Stored items:
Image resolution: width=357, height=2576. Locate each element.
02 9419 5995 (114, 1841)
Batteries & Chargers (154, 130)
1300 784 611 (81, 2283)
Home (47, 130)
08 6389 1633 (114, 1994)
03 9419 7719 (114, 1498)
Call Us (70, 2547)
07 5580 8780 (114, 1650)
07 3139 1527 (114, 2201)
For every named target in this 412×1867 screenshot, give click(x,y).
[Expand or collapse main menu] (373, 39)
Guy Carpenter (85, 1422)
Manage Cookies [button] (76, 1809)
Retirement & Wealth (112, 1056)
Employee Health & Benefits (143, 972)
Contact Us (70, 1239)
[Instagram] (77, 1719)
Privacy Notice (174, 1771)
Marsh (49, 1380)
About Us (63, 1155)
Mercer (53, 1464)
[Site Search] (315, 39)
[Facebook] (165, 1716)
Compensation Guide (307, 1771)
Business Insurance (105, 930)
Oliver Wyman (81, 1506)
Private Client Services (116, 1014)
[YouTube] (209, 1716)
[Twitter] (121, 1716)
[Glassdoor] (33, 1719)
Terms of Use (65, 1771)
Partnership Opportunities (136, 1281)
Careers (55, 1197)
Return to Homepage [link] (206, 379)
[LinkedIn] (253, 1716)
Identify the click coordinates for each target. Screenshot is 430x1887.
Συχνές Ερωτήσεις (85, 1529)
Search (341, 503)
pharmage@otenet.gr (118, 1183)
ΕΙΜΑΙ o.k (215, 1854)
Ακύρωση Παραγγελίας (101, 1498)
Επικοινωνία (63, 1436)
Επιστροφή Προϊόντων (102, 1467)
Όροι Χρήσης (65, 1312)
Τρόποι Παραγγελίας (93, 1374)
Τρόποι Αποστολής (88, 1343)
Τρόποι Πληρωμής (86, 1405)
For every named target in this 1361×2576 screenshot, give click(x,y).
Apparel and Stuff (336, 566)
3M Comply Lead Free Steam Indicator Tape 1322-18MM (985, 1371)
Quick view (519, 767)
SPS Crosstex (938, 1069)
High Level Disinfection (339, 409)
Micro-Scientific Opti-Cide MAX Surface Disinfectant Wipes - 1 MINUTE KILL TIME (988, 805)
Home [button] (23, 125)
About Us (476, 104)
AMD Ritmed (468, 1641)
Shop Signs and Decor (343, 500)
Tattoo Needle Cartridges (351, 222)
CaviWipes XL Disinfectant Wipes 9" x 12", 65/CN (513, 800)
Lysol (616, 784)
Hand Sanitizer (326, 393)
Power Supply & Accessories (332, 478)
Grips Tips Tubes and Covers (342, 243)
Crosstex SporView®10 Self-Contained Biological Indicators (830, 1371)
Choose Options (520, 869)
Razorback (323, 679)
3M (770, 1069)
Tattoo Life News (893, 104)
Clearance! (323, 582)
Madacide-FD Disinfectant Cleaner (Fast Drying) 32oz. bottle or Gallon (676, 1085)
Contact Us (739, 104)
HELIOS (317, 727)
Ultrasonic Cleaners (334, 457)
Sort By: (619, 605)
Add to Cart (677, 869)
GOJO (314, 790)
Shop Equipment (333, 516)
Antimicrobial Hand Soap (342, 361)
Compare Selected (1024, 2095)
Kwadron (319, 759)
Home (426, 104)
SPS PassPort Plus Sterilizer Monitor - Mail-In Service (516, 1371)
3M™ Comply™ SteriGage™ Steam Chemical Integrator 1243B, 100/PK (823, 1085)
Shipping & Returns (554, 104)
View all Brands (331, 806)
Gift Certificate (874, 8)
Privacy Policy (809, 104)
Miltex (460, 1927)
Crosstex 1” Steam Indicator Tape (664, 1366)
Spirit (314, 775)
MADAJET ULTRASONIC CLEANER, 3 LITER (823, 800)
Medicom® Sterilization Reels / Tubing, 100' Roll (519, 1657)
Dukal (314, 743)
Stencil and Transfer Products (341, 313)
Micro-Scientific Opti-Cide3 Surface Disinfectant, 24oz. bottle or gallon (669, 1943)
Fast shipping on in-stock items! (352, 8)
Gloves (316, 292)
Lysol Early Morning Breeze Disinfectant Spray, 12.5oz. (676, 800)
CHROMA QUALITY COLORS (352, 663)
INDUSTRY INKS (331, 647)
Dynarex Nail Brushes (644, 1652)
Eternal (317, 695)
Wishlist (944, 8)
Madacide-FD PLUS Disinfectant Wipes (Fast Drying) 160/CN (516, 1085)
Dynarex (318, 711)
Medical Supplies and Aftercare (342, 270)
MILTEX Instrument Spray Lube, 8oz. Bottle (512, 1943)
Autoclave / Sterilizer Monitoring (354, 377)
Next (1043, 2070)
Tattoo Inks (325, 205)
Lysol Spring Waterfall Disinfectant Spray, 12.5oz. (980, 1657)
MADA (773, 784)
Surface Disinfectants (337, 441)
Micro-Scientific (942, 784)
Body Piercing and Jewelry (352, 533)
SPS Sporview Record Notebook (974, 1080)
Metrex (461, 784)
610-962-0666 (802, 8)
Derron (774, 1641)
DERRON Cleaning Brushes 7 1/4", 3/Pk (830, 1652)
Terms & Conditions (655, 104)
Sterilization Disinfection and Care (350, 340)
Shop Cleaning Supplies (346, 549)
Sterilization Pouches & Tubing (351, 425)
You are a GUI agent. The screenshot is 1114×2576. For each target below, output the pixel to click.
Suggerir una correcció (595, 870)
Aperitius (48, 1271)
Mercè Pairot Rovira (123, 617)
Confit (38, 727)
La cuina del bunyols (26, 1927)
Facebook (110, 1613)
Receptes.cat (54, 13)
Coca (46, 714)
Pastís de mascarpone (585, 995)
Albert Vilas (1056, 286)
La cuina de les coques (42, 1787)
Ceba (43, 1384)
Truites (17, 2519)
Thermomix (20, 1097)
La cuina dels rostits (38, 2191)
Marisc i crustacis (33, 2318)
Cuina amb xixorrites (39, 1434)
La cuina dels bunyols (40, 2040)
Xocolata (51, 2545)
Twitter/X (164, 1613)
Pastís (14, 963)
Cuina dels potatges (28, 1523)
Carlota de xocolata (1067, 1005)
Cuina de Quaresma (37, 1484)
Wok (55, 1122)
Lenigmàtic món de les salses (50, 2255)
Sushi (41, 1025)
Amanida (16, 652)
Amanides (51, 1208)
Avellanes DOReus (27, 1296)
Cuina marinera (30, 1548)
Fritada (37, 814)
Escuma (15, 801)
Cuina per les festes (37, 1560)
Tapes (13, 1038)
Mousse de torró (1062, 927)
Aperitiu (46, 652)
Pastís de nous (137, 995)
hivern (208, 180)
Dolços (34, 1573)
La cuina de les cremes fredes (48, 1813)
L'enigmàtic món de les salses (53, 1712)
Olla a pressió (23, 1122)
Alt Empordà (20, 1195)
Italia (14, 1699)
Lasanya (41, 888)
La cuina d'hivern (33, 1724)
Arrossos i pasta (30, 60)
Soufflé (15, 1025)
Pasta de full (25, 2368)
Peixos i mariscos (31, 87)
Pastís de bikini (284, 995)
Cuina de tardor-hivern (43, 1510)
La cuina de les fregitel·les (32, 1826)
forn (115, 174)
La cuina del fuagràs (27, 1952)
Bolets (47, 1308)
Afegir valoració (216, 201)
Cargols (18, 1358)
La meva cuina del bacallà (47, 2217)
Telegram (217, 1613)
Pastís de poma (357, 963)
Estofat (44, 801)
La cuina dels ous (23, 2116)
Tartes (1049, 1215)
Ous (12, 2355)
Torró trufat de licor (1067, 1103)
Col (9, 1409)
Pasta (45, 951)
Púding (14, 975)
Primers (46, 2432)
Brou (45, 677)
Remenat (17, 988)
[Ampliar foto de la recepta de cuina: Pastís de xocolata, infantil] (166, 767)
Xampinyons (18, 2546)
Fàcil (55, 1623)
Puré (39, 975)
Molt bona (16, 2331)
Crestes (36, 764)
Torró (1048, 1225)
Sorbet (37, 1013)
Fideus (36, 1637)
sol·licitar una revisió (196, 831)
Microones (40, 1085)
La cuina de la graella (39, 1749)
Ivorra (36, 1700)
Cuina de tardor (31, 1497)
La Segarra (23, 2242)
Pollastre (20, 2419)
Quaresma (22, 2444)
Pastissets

ABOUT THIS TASK:
Set down, exactly as they stand above, the lines starting with the line with "Micro-Scientific (942, 784)" and going on through the line with "Thermomix (20, 1097)", and no others.

SOLUTION TO THIS EXERCISE:
Micro-Scientific (942, 784)
Body Piercing and Jewelry (352, 533)
SPS Sporview Record Notebook (974, 1080)
Metrex (461, 784)
610-962-0666 (802, 8)
Derron (774, 1641)
DERRON Cleaning Brushes 7 1/4", 3/Pk (830, 1652)
Terms & Conditions (655, 104)
Sterilization Disinfection and Care (350, 340)
Shop Cleaning Supplies (346, 549)
Sterilization Pouches & Tubing (351, 425)
You are a GUI agent. The screenshot is 1114×2576. For each target below, output the pixel to click.
Suggerir una correcció (595, 870)
Aperitius (48, 1271)
Mercè Pairot Rovira (123, 617)
Confit (38, 727)
La cuina del bunyols (26, 1927)
Facebook (110, 1613)
Receptes.cat (54, 13)
Coca (46, 714)
Pastís de mascarpone (585, 995)
Albert Vilas (1056, 286)
La cuina de les coques (42, 1787)
Ceba (43, 1384)
Truites (17, 2519)
Thermomix (20, 1097)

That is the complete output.